Roles of Saccharomyces cerevisiae DNA polymerases Poleta and Polzeta in response to irradiation by simulated sunlight

Abstract

Sunlight causes lesions in DNA that if unrepaired and inaccurately replicated by DNA polymerases yield mutations that result in skin cancer in humans. Two enzymes involved in translesion synthesis (TLS) of UV-induced photolesions are DNA polymerase eta (Poleta) and polymerase zeta (Polzeta), encoded by the RAD30A and REV3 genes, respectively. Previous studies have investigated the TLS roles of these polymerases in human and yeast cells irradiated with monochromatic, short wavelength UVC radiation (254 nm). However, less is known about cellular responses to solar radiation, which is of higher and mixed wavelengths (310-1100 nm) and produces a different spectrum of DNA lesions, including Dewar photoproducts and oxidative lesions. Here we report on the comparative cytotoxic and mutagenic effects of simulated sunlight (SSL) and UVC radiation on yeast wild-type, rad30Delta, rev3Delta and rev3Delta rad30Delta strains. The results with SSL support several previous interpretations on the roles of these two polymerases in TLS of photodimers and (6-4) photoproducts derived from studies with UVC. They further suggest that Poleta participates in the non-mutagenic bypass of SSL-dependent cytosine-containing Dewar photoproducts and 8-oxoguanine, while Polzeta is mainly responsible for the mutagenic bypass of all types of Dewar photoproducts.
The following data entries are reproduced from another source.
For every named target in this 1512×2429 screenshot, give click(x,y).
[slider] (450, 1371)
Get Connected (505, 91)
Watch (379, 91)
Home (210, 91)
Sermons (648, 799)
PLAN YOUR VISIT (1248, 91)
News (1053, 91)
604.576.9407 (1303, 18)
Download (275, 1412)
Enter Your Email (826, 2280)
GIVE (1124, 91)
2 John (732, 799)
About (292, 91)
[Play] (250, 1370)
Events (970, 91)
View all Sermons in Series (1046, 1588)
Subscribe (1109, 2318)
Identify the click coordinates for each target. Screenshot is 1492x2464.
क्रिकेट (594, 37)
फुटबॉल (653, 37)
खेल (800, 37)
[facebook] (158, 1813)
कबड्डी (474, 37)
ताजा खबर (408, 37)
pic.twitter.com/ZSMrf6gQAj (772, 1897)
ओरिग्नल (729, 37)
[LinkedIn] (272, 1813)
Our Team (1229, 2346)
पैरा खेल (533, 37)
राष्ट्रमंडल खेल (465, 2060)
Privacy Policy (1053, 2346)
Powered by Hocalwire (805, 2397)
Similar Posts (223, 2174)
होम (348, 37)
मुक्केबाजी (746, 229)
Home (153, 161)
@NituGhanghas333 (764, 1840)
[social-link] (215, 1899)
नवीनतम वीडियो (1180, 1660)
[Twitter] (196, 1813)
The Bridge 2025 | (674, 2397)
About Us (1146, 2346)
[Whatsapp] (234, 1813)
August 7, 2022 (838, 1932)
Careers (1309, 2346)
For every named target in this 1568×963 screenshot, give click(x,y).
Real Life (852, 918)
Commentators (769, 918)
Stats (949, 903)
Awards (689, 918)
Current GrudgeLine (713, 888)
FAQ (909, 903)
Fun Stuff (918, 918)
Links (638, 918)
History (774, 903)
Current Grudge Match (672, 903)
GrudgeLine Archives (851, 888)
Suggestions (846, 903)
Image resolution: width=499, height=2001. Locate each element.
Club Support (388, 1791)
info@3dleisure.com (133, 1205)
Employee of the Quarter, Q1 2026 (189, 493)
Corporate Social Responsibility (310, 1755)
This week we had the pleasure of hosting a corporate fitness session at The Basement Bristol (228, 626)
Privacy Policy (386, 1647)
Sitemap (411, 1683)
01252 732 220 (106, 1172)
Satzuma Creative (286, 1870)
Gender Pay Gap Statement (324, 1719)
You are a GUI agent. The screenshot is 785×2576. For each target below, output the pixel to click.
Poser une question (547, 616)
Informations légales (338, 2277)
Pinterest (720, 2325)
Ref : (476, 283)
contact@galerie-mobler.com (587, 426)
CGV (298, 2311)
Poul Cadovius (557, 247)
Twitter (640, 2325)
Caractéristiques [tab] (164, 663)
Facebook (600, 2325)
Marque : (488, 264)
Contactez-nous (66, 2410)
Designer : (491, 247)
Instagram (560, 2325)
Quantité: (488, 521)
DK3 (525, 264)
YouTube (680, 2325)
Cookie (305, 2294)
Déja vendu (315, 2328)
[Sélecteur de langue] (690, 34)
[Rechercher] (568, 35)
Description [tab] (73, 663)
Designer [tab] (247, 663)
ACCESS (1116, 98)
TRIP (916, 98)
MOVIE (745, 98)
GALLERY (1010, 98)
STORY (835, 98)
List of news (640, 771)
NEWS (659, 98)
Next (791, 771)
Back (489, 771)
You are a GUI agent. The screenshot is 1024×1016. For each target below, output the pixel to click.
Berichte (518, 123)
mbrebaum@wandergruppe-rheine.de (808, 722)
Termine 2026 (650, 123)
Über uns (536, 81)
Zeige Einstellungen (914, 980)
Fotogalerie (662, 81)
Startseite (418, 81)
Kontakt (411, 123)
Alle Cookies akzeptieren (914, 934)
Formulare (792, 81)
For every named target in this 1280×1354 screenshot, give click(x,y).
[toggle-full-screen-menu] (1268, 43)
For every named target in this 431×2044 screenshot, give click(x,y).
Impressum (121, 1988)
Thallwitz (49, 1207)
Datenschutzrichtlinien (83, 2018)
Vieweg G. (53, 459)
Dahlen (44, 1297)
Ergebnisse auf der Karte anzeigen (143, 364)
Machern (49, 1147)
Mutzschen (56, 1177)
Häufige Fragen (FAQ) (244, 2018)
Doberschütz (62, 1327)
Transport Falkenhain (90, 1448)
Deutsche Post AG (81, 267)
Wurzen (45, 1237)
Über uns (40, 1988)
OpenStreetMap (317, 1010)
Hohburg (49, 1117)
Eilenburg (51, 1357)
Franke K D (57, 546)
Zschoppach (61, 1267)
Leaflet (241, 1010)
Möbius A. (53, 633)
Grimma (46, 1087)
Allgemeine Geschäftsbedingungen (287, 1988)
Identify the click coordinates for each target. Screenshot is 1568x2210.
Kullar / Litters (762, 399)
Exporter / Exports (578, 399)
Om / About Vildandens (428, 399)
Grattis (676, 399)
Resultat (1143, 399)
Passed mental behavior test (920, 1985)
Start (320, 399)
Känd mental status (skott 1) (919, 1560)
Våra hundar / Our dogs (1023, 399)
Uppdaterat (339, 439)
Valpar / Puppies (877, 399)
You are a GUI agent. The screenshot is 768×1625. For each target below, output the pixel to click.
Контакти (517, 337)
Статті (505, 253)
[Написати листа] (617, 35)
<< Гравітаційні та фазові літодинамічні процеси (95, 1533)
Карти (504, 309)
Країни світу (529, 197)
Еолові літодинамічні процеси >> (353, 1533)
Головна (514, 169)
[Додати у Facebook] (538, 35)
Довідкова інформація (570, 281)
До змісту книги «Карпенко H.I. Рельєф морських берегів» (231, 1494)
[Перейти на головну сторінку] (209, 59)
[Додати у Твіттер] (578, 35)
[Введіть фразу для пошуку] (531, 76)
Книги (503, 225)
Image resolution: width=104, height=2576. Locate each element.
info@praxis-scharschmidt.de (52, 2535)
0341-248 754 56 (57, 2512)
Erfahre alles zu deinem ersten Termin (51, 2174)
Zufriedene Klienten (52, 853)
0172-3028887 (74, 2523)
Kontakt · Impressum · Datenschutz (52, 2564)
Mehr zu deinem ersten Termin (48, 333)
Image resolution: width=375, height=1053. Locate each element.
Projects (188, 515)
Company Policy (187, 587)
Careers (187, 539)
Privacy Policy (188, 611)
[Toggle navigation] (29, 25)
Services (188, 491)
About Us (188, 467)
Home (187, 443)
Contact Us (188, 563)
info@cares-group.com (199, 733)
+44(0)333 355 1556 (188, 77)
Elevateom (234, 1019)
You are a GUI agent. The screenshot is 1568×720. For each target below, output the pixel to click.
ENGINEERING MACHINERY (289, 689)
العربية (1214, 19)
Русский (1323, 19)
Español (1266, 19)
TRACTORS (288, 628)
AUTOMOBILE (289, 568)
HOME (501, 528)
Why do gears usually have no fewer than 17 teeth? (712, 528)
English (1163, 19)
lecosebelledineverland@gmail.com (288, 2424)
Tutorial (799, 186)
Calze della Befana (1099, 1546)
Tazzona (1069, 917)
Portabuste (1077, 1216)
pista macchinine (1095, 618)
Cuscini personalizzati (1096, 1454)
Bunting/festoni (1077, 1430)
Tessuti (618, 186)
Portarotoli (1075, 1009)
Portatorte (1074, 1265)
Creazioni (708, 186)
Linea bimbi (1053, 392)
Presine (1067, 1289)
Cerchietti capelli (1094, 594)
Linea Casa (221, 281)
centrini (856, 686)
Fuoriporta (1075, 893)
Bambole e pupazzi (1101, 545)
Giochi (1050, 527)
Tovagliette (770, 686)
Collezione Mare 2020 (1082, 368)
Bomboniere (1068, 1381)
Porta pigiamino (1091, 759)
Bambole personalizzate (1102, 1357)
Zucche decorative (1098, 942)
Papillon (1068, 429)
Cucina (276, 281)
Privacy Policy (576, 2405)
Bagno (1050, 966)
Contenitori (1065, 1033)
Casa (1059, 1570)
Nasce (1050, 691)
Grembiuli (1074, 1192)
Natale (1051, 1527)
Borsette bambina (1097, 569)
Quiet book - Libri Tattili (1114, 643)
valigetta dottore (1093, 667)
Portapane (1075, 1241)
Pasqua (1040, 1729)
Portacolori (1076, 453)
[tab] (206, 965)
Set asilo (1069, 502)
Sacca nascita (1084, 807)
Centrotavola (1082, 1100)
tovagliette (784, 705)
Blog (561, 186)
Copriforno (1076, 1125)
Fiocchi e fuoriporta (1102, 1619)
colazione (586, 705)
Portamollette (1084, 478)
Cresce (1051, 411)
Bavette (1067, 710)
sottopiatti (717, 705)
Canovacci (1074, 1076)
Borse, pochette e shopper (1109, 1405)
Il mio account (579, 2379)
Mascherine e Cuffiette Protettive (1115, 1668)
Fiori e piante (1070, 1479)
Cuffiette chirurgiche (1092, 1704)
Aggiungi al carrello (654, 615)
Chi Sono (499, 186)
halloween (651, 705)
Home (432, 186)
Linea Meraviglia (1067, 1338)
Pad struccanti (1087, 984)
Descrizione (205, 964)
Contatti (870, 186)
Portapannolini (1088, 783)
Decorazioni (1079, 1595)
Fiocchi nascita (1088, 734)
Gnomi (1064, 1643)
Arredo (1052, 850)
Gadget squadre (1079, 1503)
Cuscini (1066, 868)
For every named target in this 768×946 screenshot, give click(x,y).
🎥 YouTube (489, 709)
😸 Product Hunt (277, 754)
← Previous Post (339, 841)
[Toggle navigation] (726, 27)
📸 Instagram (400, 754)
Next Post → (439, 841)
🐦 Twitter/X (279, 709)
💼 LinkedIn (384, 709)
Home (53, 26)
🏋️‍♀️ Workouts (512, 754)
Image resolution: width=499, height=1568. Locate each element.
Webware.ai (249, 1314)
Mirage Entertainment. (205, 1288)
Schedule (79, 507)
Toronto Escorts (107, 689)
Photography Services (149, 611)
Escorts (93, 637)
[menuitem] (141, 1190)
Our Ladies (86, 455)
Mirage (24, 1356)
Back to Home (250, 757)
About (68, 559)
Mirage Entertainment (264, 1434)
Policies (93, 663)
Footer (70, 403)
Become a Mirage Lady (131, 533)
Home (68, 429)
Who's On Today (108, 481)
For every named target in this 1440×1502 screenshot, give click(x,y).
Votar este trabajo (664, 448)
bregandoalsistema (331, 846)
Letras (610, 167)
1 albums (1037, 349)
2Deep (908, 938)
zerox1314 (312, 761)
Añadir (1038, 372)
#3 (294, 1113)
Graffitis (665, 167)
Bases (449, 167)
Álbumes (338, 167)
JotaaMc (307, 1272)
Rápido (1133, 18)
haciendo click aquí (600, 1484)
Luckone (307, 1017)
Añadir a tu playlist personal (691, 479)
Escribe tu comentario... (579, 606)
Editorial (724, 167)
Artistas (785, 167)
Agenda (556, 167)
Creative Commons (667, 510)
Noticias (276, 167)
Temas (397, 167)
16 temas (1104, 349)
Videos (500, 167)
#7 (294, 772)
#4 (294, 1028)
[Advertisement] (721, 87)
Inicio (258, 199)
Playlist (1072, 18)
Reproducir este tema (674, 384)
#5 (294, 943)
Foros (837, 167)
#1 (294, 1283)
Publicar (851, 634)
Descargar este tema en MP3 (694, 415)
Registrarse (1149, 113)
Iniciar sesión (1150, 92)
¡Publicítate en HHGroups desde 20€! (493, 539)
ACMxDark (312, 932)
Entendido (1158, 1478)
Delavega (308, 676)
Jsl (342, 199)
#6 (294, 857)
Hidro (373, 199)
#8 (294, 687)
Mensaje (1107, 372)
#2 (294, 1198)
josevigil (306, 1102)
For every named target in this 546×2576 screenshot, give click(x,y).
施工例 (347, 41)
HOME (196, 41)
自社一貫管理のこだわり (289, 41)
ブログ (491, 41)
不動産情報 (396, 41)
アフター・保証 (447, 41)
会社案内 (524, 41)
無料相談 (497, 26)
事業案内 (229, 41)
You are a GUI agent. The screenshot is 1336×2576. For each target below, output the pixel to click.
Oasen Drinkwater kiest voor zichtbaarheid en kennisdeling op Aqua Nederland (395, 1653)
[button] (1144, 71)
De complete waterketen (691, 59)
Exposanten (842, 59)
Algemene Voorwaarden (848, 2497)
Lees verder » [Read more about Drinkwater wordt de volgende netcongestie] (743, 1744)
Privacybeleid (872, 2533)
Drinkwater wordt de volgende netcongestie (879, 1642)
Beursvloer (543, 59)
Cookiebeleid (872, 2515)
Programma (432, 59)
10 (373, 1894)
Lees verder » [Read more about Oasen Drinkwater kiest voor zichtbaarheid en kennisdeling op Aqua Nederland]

They also suggest that in the absence of Polzeta, Poleta contributes to UVC- and SSL-induced mutagenesis, possibly by the bypass of photodimers containing deaminated cytosine.

Figure 1

Sensitivity of wild-type (circles), rad30 (triangles) and rev3 (diamonds) strains to SSL (A) and UVC (B), and induction of can1 mutants in the wild-type (circles) and rad30 (triangles) strains by SSL (C) and UVC (D). The data from each of at least three independent experiments are represented as open symbols and the means are represented as closed symbols. Values for these means are shown near each closed symbol. The differences observed between wild-type and other strains in all cases were statistically significant (linear multivariate regression analysis, P < 0.01).

Figure 2

Mutation frequencies as a function of survival level. Frequencies of can1 mutants in the wild-type (circles) and rad30 (triangles) strains upon irradiation with SSL (closed symbols) or UVC (open symbols) were plotted against corresponding surviving fractions.

Figure 3

Distribution of UVC- and SSL-induced mutations along the CAN1 gene. Mutations that occurred in the wild-type (blue), rad30 (red), rev3 (green) and rev3 rad30 (black) strains are shown. The sequence is that of the non-transcribed strand. Only 1 nt alterations are shown. SSL- and UVC-induced changes are represented above and below the sequence, respectively. Tandem and non-tandem closely spaced double mutations are boxed. The lower case letters in the gene sequence indicate the altered base. Altered bases in the gene sequence where mutations occurred in more than one strain are underlined.

Figure 4

The frequencies and types of base changes associated with defined sites induced by SSL (A and B) and UVC (C and D). Changes indicated: T→A (open bars), T→G (horizontal lined bars), T→C (vertical lined bars), C→T (oblique bars), C→A (black bars), C→G (dotted bars). Overlapped sites (CCT, TTC, TCC and CTT) are indicated as OVL and non-bipyrimidine sites as NBP.

Figure 5

Position specificity (3′ or 5′) of base substitutions at bipyrimidine sites 5′CC3′, 5′TT3′, 5′TC3′ and 5′CT3′ induced by SSL (above the sites) and UVC (below the sites). Tandem double mutations are boxed.